You Are the Center of Your Universe (And That's How You Heal Your Relationships).

By Liz Wooten, LPC

About the Author: Liz Wooten, LPC, is the founder of Enlitens and a rebellious academic dedicated to dismantling the broken mental health system. As an AuDHD therapist with years of front-line crisis experience, she brings a deep, lived understanding to her work. Read Liz’s Full Story Here

Let’s start with the most rebellious truth about relationships: A clear boundary is not a declaration of war. It is an act of profound love.

You are an expert at contorting yourself to fit the needs of others. You can sense a shift in a room’s mood before anyone else. You say “it’s no big deal” when it is a very big deal. You have become a human pretzel, bending and twisting to keep the peace, operating on the deep, terrified belief that if you stand up straight for even a second, the entire relationship will shatter.

For you, the “Boundary” is a monster that lives under the bed. It looks sharp, aggressive, and angry. Just thinking about letting it out—saying “no,” stating a need, disagreeing—sends a jolt of pure terror through your body. It feels like a guaranteed path to rejection and abandonment. So you keep the monster under the bed, and you continue to twist.
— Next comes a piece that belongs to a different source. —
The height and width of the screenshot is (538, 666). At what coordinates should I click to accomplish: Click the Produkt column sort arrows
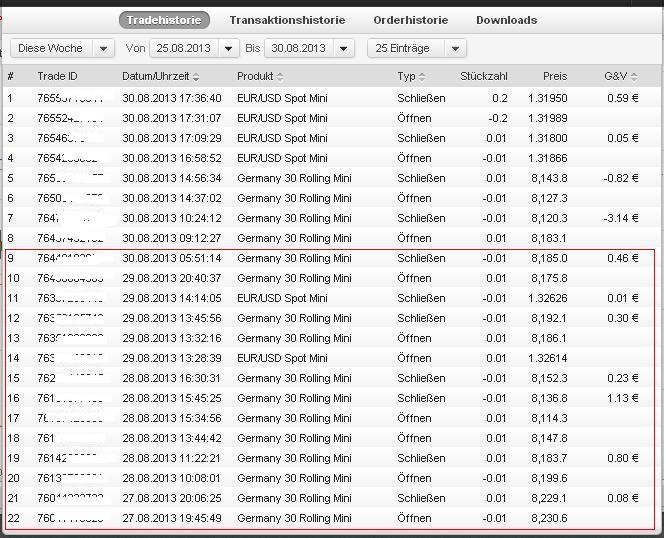pos(280,77)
Your fear of setting boundaries is not a character flaw; it is a brilliant, deeply ingrained trauma response. For a nervous system wired with the intense pain of Rejection Sensitive Dysphoria (RSD), the perceived threat of abandonment feels like a literal survival threat. Fawning, or “people-pleasing,” is a sophisticated, unconscious strategy your nervous system learned to keep you safe in environments where your authentic needs were not welcome.

A Field Guide to Boundaries

  • NO BOUNDARY (A Puddle): You don’t know where you end and they begin. Leads to resentment and burnout.

  • A WALL (A Fortress): Rigid, punitive, and designed to keep everyone out. Leads to isolation.

  • A FENCE (Your Yard – The Goal): Clear, flexible, and has a gate. It defines your space and allows for safe connection.

You’ve been taught that a boundary is a wall you build to push people out. This is a lie.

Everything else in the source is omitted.